What is needed:
Exact reproduction required: the lines below from the line with "Where should I" to the line with "This screenshot has height=666, width=1304.", both ends included, and no others.

Segment Start: Data excerpts

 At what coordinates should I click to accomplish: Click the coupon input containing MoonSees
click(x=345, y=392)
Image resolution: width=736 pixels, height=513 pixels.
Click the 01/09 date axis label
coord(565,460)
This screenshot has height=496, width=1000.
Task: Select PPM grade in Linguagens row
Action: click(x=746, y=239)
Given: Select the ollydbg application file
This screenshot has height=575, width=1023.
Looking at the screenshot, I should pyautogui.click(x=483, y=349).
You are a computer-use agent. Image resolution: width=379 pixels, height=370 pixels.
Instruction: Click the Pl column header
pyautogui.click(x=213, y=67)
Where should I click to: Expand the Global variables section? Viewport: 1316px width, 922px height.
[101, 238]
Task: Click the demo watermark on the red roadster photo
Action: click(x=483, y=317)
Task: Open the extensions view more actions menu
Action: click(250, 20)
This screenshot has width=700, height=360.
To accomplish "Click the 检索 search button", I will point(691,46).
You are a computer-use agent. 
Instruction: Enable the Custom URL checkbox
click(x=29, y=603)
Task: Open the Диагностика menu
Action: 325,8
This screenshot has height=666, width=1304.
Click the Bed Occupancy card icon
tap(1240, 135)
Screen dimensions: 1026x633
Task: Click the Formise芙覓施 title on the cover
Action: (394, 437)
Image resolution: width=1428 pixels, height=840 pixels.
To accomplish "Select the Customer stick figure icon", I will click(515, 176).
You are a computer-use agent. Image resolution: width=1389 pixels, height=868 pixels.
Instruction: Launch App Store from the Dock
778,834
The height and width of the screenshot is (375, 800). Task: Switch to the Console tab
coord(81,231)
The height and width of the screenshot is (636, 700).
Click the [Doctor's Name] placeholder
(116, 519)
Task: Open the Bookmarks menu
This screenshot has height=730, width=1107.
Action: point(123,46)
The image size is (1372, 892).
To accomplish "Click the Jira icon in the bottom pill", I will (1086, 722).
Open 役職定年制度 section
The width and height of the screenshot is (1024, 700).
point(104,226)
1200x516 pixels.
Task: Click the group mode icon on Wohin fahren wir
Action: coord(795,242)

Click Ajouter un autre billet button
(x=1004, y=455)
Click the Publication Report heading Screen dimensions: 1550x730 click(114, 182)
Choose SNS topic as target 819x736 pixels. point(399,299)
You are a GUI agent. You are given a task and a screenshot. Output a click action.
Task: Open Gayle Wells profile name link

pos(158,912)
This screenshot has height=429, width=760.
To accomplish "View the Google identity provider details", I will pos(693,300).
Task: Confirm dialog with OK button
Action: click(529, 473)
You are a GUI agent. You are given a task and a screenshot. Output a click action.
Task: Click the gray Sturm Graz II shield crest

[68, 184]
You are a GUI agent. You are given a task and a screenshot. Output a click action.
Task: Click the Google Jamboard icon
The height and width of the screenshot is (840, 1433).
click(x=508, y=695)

Segment End: Data excerpts

Response to the task:
Where should I click to: Expand the Global variables section? Viewport: 1316px width, 922px height.
[101, 238]
Task: Click the demo watermark on the red roadster photo
Action: click(x=483, y=317)
Task: Open the extensions view more actions menu
Action: click(250, 20)
This screenshot has width=700, height=360.
To accomplish "Click the 检索 search button", I will point(691,46).
You are a computer-use agent. 
Instruction: Enable the Custom URL checkbox
click(x=29, y=603)
Task: Open the Диагностика menu
Action: 325,8
This screenshot has height=666, width=1304.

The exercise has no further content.